Мы, мальчишки, следовали всюду за толпой, подпевали, помогали... нам давали по
копеечке, по красному яичку, и кое-где на нашу долю перепадало угощенье.
Эти пасхальные крестные ходы я очень любил. Они развивали любовь к церкви,
к богослужению, которая возникла во мне в раннем детстве; проспать утреню я всегда
боялся, и в 5-6 лет была у меня одна тревога: а вдруг старшие обманут, не разбудят?
Стихия церковных служб наполняла душу священной поэзией и радостью сопребывания
с людьми. Однажды я опоздал к утрене в Великую Пятницу (это богослужение в деревне
совершалось рано утром, кажется, в 5 часов утра); когда я вошел, все стояли с
зажженными свечами, слушая Страстное Евангелие; у меня свечи не было, и я готов
был разрыдаться от горя; но церковный староста заметил и дал мне свечку с позолотою,
к великому моему счастью. Особенно волновался я перед Пасхой, что меня не возьмут
к заутрене. В Великую Субботу под вечер окрестные помещики съезжались к нам и
от нас уже отправлялись к заутрене (таков уж был местный обычай). Сидят, бывало,
на диване в горнице нашей хаты, курят, чай пьют, а я за перегородкой в спальне
наблюдаю, слушая, о чем они разговаривают. Лампады, свечи горят... Меня ко сну
клонит,– под говор легко уснуть, – но я стараюсь одолеть дремоту...

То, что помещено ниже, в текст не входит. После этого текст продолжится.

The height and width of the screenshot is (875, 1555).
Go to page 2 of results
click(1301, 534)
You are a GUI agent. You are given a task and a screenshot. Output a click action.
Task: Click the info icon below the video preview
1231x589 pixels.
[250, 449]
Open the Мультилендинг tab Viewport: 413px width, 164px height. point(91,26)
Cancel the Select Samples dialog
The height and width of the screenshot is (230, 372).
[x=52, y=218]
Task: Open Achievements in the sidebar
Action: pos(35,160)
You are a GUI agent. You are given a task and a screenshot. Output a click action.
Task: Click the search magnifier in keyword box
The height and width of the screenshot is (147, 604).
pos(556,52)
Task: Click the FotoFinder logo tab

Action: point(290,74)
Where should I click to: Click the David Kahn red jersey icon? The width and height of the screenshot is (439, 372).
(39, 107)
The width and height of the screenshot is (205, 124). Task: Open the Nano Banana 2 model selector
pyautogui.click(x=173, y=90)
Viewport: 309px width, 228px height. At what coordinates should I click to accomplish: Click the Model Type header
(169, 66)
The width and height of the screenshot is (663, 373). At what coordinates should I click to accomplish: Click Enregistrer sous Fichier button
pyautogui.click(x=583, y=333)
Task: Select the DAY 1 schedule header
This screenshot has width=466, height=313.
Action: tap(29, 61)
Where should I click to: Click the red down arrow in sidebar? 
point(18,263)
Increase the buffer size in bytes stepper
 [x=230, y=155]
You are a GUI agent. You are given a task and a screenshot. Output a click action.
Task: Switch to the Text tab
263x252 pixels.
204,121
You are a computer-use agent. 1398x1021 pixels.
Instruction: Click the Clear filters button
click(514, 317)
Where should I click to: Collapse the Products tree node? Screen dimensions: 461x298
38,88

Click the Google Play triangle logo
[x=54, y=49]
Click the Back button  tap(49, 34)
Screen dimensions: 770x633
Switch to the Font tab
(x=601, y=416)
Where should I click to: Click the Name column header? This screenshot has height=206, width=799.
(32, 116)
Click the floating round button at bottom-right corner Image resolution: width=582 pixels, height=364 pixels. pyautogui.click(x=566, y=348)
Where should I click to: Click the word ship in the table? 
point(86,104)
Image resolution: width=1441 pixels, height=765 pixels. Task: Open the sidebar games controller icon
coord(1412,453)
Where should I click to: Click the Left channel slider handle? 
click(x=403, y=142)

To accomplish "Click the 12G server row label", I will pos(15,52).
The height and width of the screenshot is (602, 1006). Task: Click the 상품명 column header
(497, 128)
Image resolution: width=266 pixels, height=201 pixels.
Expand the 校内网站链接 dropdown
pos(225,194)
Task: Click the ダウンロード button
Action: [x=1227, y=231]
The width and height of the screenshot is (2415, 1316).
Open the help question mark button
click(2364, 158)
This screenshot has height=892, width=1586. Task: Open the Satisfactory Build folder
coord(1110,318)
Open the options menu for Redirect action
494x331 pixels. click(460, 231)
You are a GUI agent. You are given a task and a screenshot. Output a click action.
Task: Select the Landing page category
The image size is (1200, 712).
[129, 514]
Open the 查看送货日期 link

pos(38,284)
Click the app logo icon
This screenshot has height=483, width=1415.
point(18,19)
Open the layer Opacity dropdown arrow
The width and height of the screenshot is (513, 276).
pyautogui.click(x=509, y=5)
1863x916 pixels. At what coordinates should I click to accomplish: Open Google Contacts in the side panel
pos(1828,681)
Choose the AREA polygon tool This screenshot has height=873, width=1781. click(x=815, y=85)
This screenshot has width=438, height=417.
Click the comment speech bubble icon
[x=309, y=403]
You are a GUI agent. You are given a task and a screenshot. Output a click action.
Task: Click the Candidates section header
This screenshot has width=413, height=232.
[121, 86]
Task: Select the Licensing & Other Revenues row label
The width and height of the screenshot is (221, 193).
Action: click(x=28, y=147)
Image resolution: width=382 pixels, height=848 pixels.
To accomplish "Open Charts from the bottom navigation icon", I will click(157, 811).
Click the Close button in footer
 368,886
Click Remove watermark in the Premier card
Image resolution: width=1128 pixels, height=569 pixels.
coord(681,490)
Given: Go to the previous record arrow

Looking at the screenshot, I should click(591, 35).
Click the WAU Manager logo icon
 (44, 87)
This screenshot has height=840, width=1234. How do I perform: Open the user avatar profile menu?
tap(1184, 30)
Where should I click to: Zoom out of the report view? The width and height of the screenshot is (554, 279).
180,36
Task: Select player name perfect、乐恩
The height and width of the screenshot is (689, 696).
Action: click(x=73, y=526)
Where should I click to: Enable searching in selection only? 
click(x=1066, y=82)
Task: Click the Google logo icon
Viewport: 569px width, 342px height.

Когда я стал сознательным мальчиком, но в школу еще не поступил, меня возили
на исповедь к соседнему священнику, строгому, суровому старичку. Везли меня к
нему зимой, на санках, и ехал я с трепетом, со страхом, под впечатлением наставлений
матери, которыми она меня напутствовала. Церковная дисциплина соблюдалась в доме
по указаниям Святой Церкви; особенно строго соблюдались правила о посте: весь
Великий пост (кроме праздников Благовещения и Вербного воскресенья) мы не вкушали
даже рыбы, не говоря уже о молоке; в рождественский сочельник ничего не ели до
появления "звезды". Я решал трудную проблему: можно ли накануне Святой Пасхи из
приготовленного и вкусно пахнущего кулича изъять и съесть запеченную в него изюминку
– скоромная они или нет? Каждое принятие пищи – обед или ужин – было окружено
благоговением, молитвенным настроением; ели с молитвою, в молчании; хлеб в нашем
понимании это был дар Божий. Сохрани Бог, бросить крошки под стол или оставить
кусок хлеба, чтобы он попал в помойную яму.
Если церковь будила и развивала мою душу в раннем детстве, питая ее священной
поэзией и насаждая первые ростки сознательной нравственности,– социальное положение
моего отца крепко связало меня еще ребенком с народной жизнью. Общение с народом
было живое, непосредственное, то, которого ни искать, ни добиваться не надо, так
органически оно входило в судьбу семьи сельского священника. Друзьями моими были
крестьянские мальчишки, с ними я играл, резвился. Это были детские радости крестьянской
жизни. Однако рано познал я и ее горести...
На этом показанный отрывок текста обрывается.